* [O que se pede]: De acordo com a resenha sobre qualidade de vida no trabalho, de qual palavra latina se origina o termo "trabalho"?

* [Trecho extraído]:
Qualidade de vida no trabalho: o quanto sua empresa a valoriza?
Nara Maria Müller[i]
Resenha do livro: Trabalho e Qualidade de Vida, de Edina de Paula Bomsucesso. Rio de Janeiro. Qualitymark, 1998.
A autora é Psicóloga e Mestre em Administração de Empresas pela UFMG. Em 1989, fundou a ERGON – Desenvolvimento de Pessoas e Organizações, atuando nesta empresa, até a presente data, como consultora e diretora. Além desse livro, Edina também é autora de outras quatro obras.
Trata-se de uma obra publicada, inicialmente, em 1998, mas que nos faz refletir sobre o quanto ainda é aplicável ao mundo corporativo atual.
Inicialmente a autora discorre sobre o significado da palavra trabalho que tem sua origem no latim: tripalium, instrumento de tortura utilizado para punir criminosos, que perdiam a liberdade devendo exercer trabalhos forçados. Da mesma forma, as regiliões atribuíam ao trabalho uma conotação punitiva, tendo como exemplo clássico a história de Adão e Eva. Inicialmente, a religião, principalmente a Católica, via o enriquecimento material como pecado. Mais tarde, entretanto, revoltados com a intransigência do catolicismo, Calvino e Lutero definiram que as pessoas poderiam tornar-se ricas através do trabalho desde que fizessem uso ético de suas riquezas. Desta forma o trabalho passou a ser visto de forma a oferecer oportunidades de satisfação não apenas das necessidades básicas como também dos anseios e desejos inerentes ao ser humano.
Ainda neste capítulo, a autora comenta o fato das desigualdades de distribuição dos frutos do trabalho, demonstrando que ao lado de casas modernas apresentando alta tecnologia, estão sub-habitações, onde não existem nem mesmo condições básicas de higiene, energia elétrica e alimentação. Os trabalhadores, em geral, ainda são submetidos a extensas jornadas de trabalho, altas ou baixas temperaturas, excesso de ruídos e, até mesmo, a trabalhos escravos. O trabalhador brasileiro em relação aos trabalhadores de países mais desenvolvidos apresenta salários consideravelmente menores e, mesmo assim mostra-se criativo, superando índices internacionais de produtividade. Dentre as razões que podem explicar este fato, estão as condições ambientais do trabalho, o clima organizacional, a satisfação das necessidades de cada indivíduo. As disparidades existentes entre os ambientes de trabalho operário e executivo provoca fortes e diferentes sentimentos e emoções em cada trabalhador.

* [Dados fornecidos]:
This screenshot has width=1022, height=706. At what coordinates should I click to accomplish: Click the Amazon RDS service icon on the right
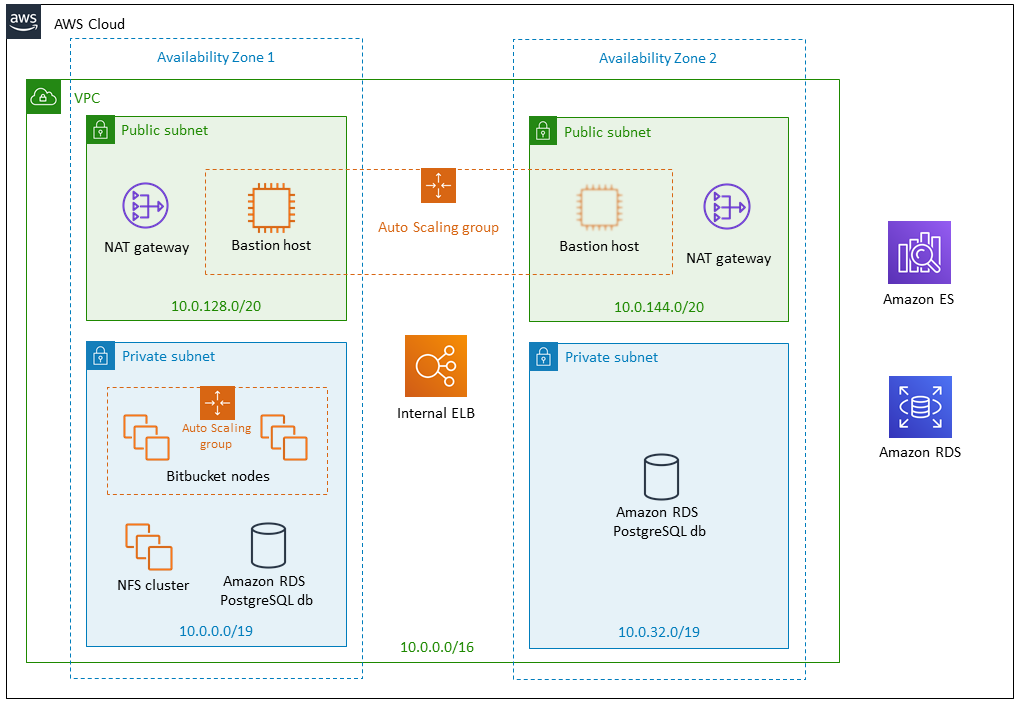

* [Resultado da tarefa]: De tripalium, um instrumento de tortura utilizado para punir criminosos.